En Castilla y León, una de las principales zonas cerealistas del país, la recolección ya avanza en la mayor parte del territorio. Solo queda por comenzar en el norte de Burgos y Palencia, áreas donde el calendario suele ser más tardío por sus condiciones agronómicas y climáticas.
Una cosecha adelantada por el calor
El calor ha sido uno de los factores decisivos de la campaña. Las temperaturas elevadas redujeron los tiempos normales de desarrollo del cereal y obligaron a iniciar antes la recolección en muchas zonas.
Este comportamiento coincide con un contexto más amplio de preocupación por el impacto de las altas temperaturas sobre los cereales. En Europa, el calor sobre trigo y cebada ha elevado la incertidumbre sobre rendimiento, calidad y comportamiento de los mercados agrícolas.
Menos producción y más dudas para el agricultor
La caída prevista, superior al 40%, convierte la campaña en una de las más difíciles para muchas explotaciones cerealistas. El problema no se limita al volumen recogido: también pesa el ánimo del sector, que observa cómo el esfuerzo de siembra, manejo y recolección no se corresponde con los resultados esperados.

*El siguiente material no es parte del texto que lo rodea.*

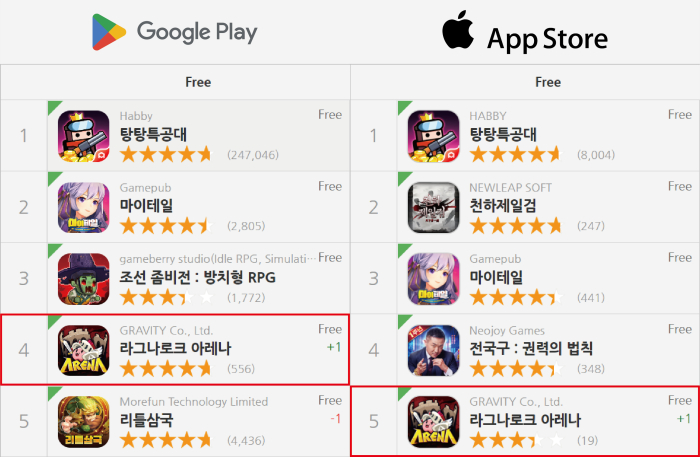
Task: Click the Free header above App Store list
Action: [x=548, y=82]
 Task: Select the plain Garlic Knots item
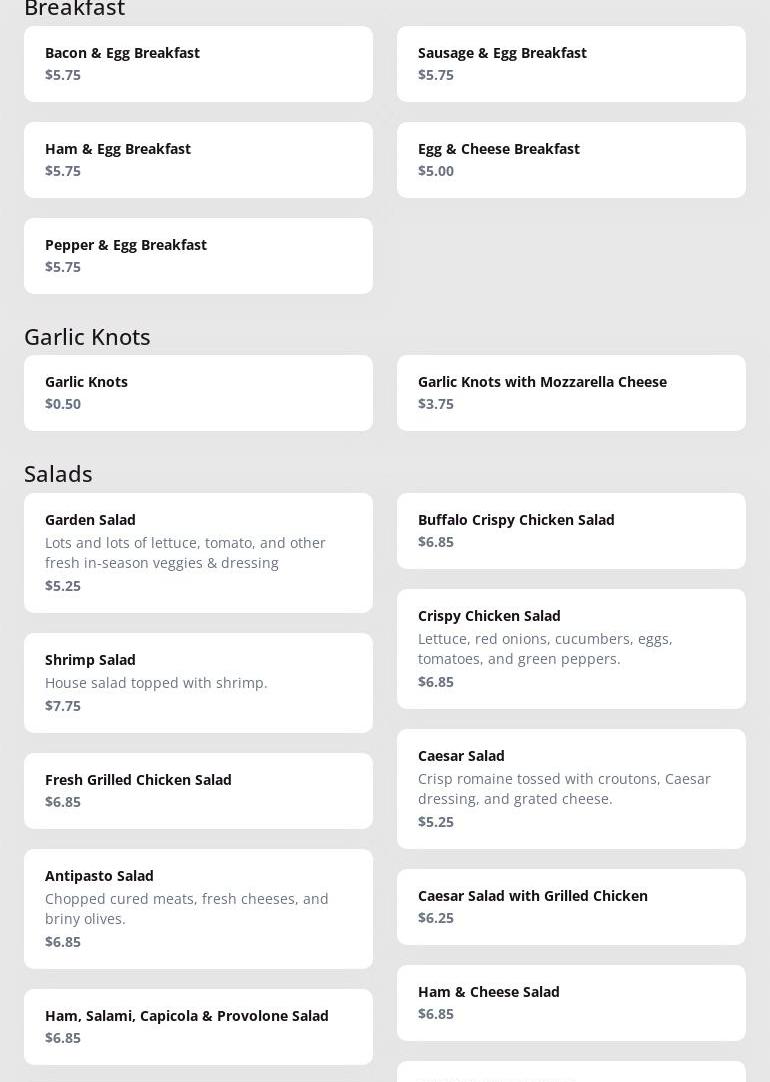pyautogui.click(x=198, y=393)

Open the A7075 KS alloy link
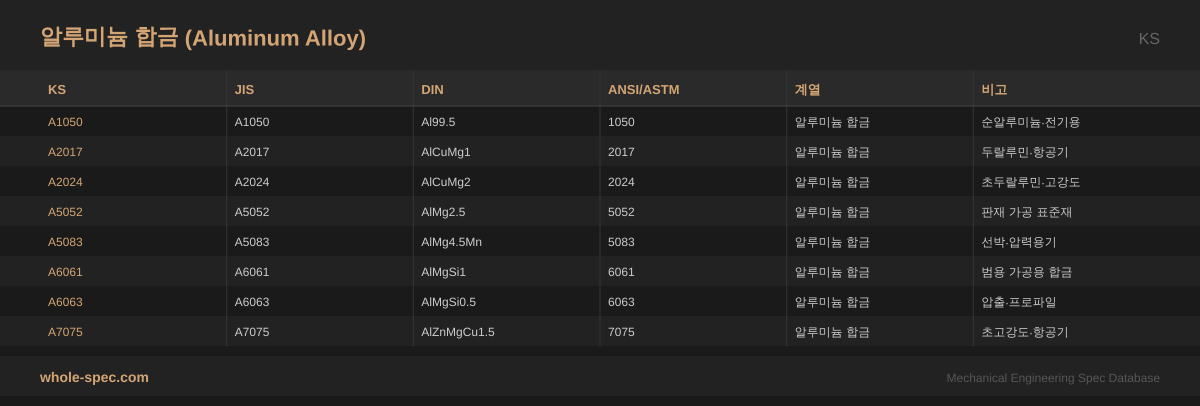65,332
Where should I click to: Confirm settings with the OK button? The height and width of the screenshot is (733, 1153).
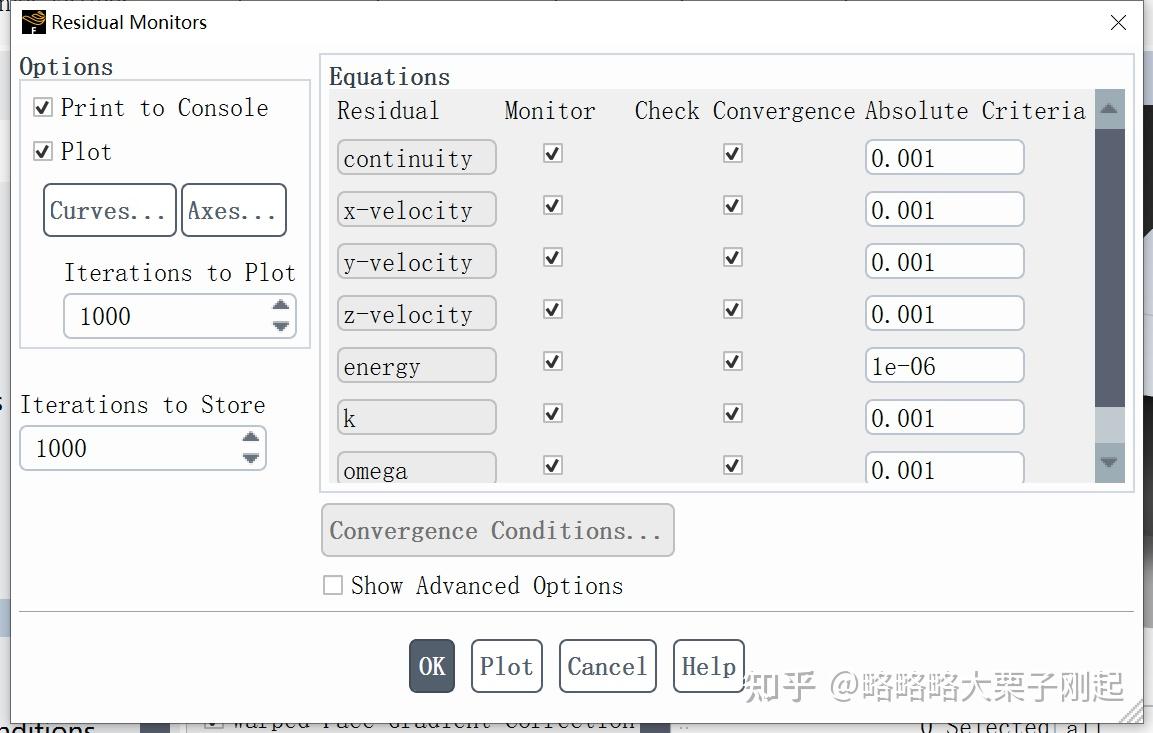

En campañas como esta, los agricultores se ven obligados a revisar decisiones de cara al futuro: qué sembrar, cómo ajustar costes, qué riesgos climáticos asumir y qué margen económico puede dejar el cereal si se repiten condiciones de calor y estrés en fases clave del cultivo.

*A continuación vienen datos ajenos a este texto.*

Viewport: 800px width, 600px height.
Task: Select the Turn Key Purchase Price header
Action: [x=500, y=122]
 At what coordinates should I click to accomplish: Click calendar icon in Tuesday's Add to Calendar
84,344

Burgos y Palencia, las últimas zonas pendientes
El avance de la recolección deja pendiente el inicio de las labores en el norte de Burgos y Palencia. Estas zonas mantienen un calendario más tardío que otras áreas cerealistas de Castilla y León.
La evolución de esas comarcas será importante para completar el balance final de la campaña. Sin embargo, el tono general ya está marcado por una reducción significativa de cosecha y por la preocupación de los productores ante el comportamiento del cereal.

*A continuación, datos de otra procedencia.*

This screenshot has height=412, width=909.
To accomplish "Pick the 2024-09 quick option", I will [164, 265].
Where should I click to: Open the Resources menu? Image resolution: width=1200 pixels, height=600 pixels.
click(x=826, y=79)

Un escenario que también afecta a otros territorios
La caída de rendimiento no es un episodio aislado. En otras zonas cerealistas también se han observado descensos desiguales durante la campaña. En Salamanca, por ejemplo, la cosecha de cebada ya mostraba diferencias importantes según comarca y parcela.
La combinación de calor, falta de humedad y maduración acelerada puede afectar tanto al volumen como a la calidad del grano. En cultivos como trigo y cebada, el estrés térmico e hídrico durante etapas sensibles reduce el potencial productivo y condiciona el resultado final.
El cereal bajo presión climática
El comportamiento de esta campaña refuerza una preocupación creciente en la agricultura de secano: la exposición del cereal a episodios de calor, sequía y cambios bruscos en el calendario agronómico.
Los problemas derivados de la falta de agua ya se han observado en otros países europeos, donde la sequía en trigo y cebada ha afectado el desarrollo de los cultivos en fases decisivas.
El impacto del calor no se limita al rendimiento de las plantas. También condiciona las labores de campo, la planificación de la recolección y la capacidad de los agricultores para sostener campañas cada vez más irregulares. El aumento del calor extremo en la agricultura se ha convertido en un factor estructural para la seguridad alimentaria y la rentabilidad de las explotaciones.
Una campaña que obliga a replantear decisiones
La reducción prevista de la cosecha cerealista y el adelanto de la recolección dejan una campaña con menos producción y más incertidumbre. Para los agricultores, el resultado abre preguntas sobre costes, elección de cultivos, manejo del suelo y adaptación a condiciones climáticas cada vez más exigentes.
El cierre de la recolección en el norte de Burgos y Palencia permitirá completar el balance, pero el diagnóstico principal ya está definido: el cereal llega a la recta final con una caída notable, una campaña adelantada por el calor y un sector que mira la próxima siembra con cautela.